BEGIN
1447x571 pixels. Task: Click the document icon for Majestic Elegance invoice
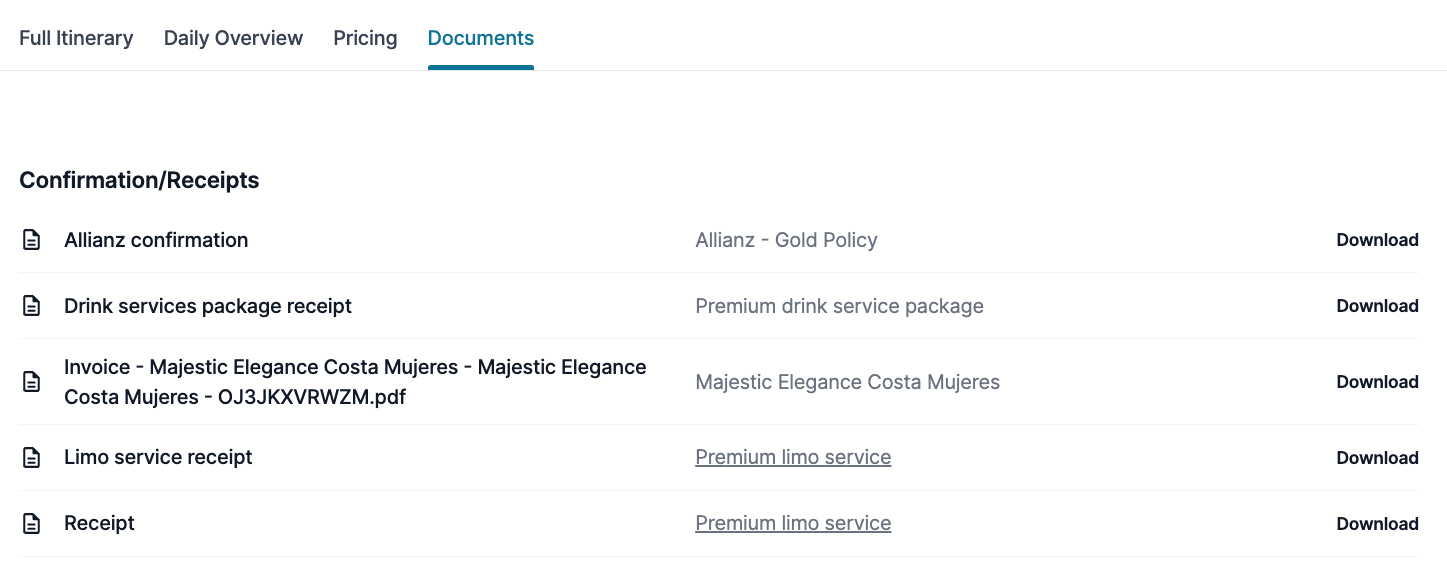click(32, 382)
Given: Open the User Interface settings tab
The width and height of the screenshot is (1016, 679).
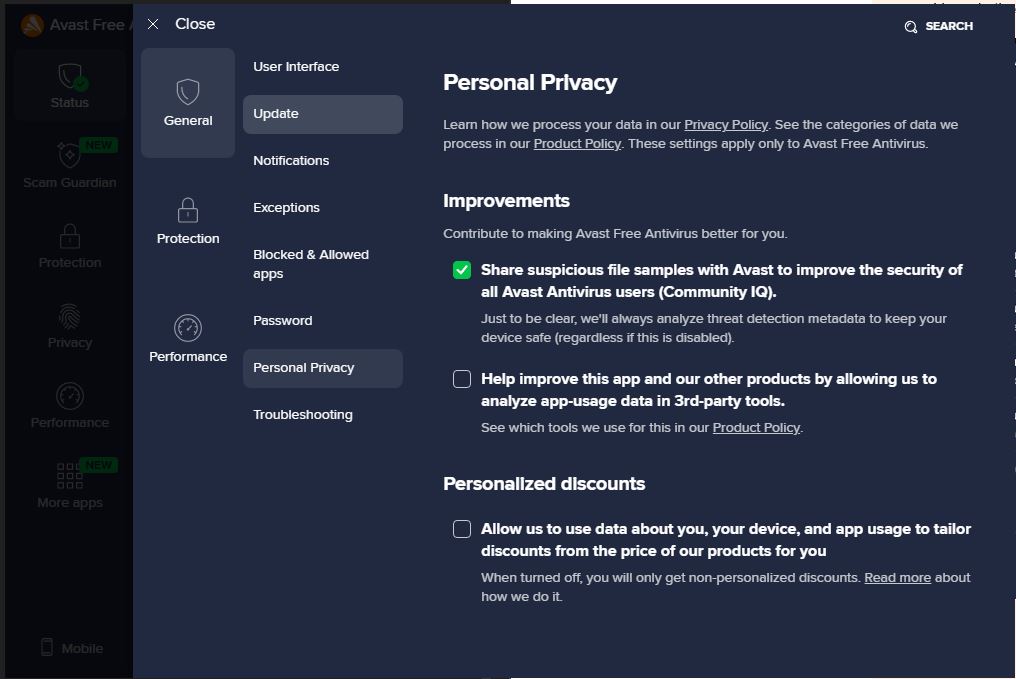Looking at the screenshot, I should tap(296, 67).
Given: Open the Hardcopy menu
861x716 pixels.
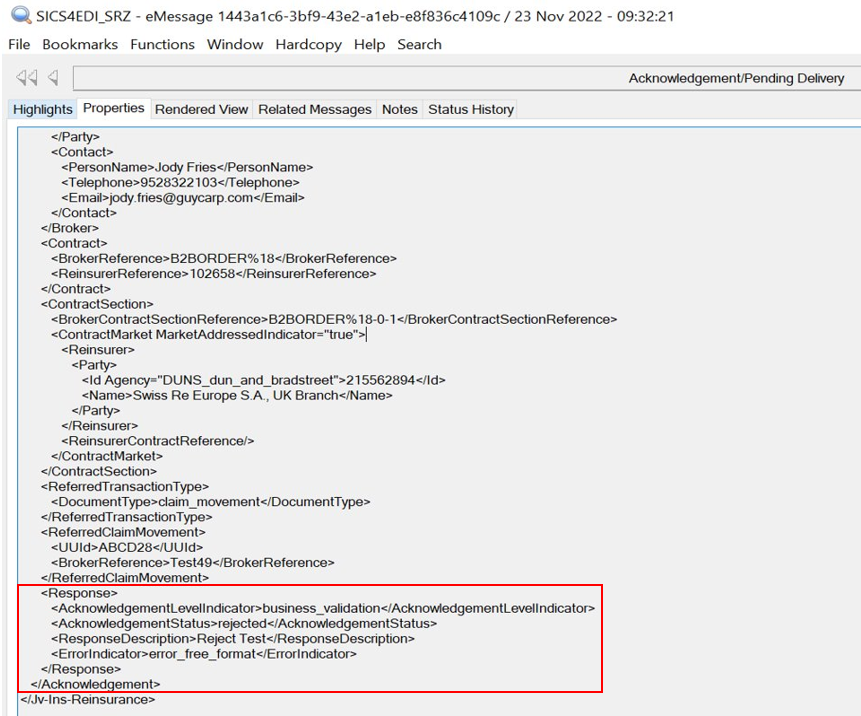Looking at the screenshot, I should click(x=308, y=44).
END
» **Exercise aim**:
Return every line of the records in which the word "Open" is found.

» **Solution to the problem**:
Given: Open the User Interface settings tab
Given: Open the Hardcopy menu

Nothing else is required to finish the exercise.